TASK SET:
A) Answer these about the planning hearing transcript, one line each:
(i) According to Deputy R.G. Le Hérissier, what did the Planning Department do to cope with the growing pressure?
(ii) What kind of report does Mr. H. Baudains give as an example of something an application could be waiting on?
(iii) What is the full name of WEB?
B) Pick up the planning hearing transcript from its last line and continue it.

SELECTED EXCERPT:
— start —
The Connétable of St. Mary :
It is a 2 stream because my grandchildren are there.
Deputy R.G. Le Hérissier:
Harry, as building got even more intense on the Island the Planning Department, as you know, came under more and more pressure. In order to deal with this, as you know, they bumped up the price of applications and the trade off was: "You will get better service" because they would be able to employ more staff, as they told us this morning. To the extent they did that. They got a bit tangled up with bigger staff cut backs. Were you aware of that when you were on the Planning Committee? Was it struggling to process applications?
Mr. H. Baudains:
I would not say struggling but they always had difficulty. I was a critic at times when I was on the Committee and, you know, I used to look down occasionally and see how long it might have been there and ask, you know: "Why has this one been delayed so much?" But I think at times some of the planning officers had to work excessive hours, I seem to recall.
Deputy R.G. Le Hérissier:
Did you find out why they were being delayed? Did you get a picture of what was happening there?
Mr. H. Baudains:
It was individual ones and usually there was an excuse somewhere along the line that they were waiting for a report from somebody else. It could be a report on whether the sewage pipes could take the extra development or it could be any sort of delay. There usually was a genuine reason but I always thought you needed to do that. Keep them on their toes.
Deputy R.C. Duhamel:
Do you think the authority of the Planning Department, certainly, in terms of its long-term planning function, is being diminished by the creation of other bodies, notably, WEB and others, in siphoning off some of the functions of the department into other places?
Mr. H. Baudains:
Well, I am not too sure to what extent WEB is independent of Planning. They seem to be at times independent and if they are, well, that is totally wrong.
Deputy R.C. Duhamel:
Certainly, there is reference now to other bodies. I mean I believe the Chief Minister, the Constable of St. Helier , and a few others - I think the Economic Minister - have convened another body, along with EDAW Consultants, to look into the redevelopment of the town proper. So, it strikes us that perhaps some of the difficulties of the planning process are that you do not have authority in one place any longer?
Mr. H. Baudains:
Well, I think it should be one. You cannot have 2 bodies working independently of one another. I mean if the -- to take it to the extreme, but if the body of St. Helier wanted to completely pedestrianise the whole place the other body looking after the rest of the Island, would that be creating another town elsewhere for the shopkeepers? You have got to have a co-ordinated thing. You cannot do it separately.
Deputy G.C.L. Baudains:
On the question of WEB, of course the Waterfront Enterprise Board and the Planning are both State spawned bodies. Certainly, during the Queree administration seemed to be antagonistic towards each other, but both aim towards the same goal in some respects. During your time on the Committee, what was the working relationship like with WEB? Were you working in parallel? I mean I have always found it difficult, while I understand each one's remit I have never quite understood how they are supposed to work together.
— end —
INFORMATION PROVIDED:
— start —
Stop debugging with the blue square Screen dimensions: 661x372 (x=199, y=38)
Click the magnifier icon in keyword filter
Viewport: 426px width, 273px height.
— end —
EXERCISE RESPONSES:
A)
(i) It raised the price of applications.
(ii) A report on whether the sewage pipes could take the extra development.
(iii) The Waterfront Enterprise Board.

B)
Mr. H. Baudains:
Well, WEB were in their infancy. I mean, I left the Committee 7 years ago and WEB had not really got the bit between their teeth at that stage. I think things were working very well. I think there was a bit of a divergence of opinion on the Island site about how much should be kept. Of course that has since been resolved.
Deputy G.C.L. Baudains:
Now it seems that they may be marginalized by this supremo which has been appointed to look over the whole of the site, so we live in interesting times.
Deputy R.G. Le Hérissier:
Sorry, I am not sure that this is -- Harry, coming back to one of Gerard's very early points, there is this feeling that permissions given for a few houses Samares Lane is quoted -- I suppose Jambart is an over the top example. Then all of a sudden other things start sprouting and before you know it you have got an ad hoc village that has appeared but it has never been designed according to any, you know, over- arching set of principles. Did you feel when you were giving permission to a few -- I just want to press that a bit more, did you have that broader picture in mind: what is this going to look like if there is creepage, as there undoubtedly will be?
Mr. H. Baudains:
Well, I think if you look at the old Island Plan, there was not the ability for creepage. The boundary, or built up zone, was so tightly drawn that there are only little pockets. In Samares Lane about the only one I remember was Sefton that was William Meneth's and he wanted to develop it. But the line that went through did not include him. His packing shed and one green house, I think, were in the built up zone and the other green houses were outside. We said: "Well, you can just develop that little bit." The house opposite was Anne Dupre's. I forget the name of it. It was just partly in the built up zone and partly in the green zone, in the agricultural priority which is: "Oh, no, you cannot." But now it has been expanded so you have -- it was this expansion on the -- without thought, I think that caused the problem.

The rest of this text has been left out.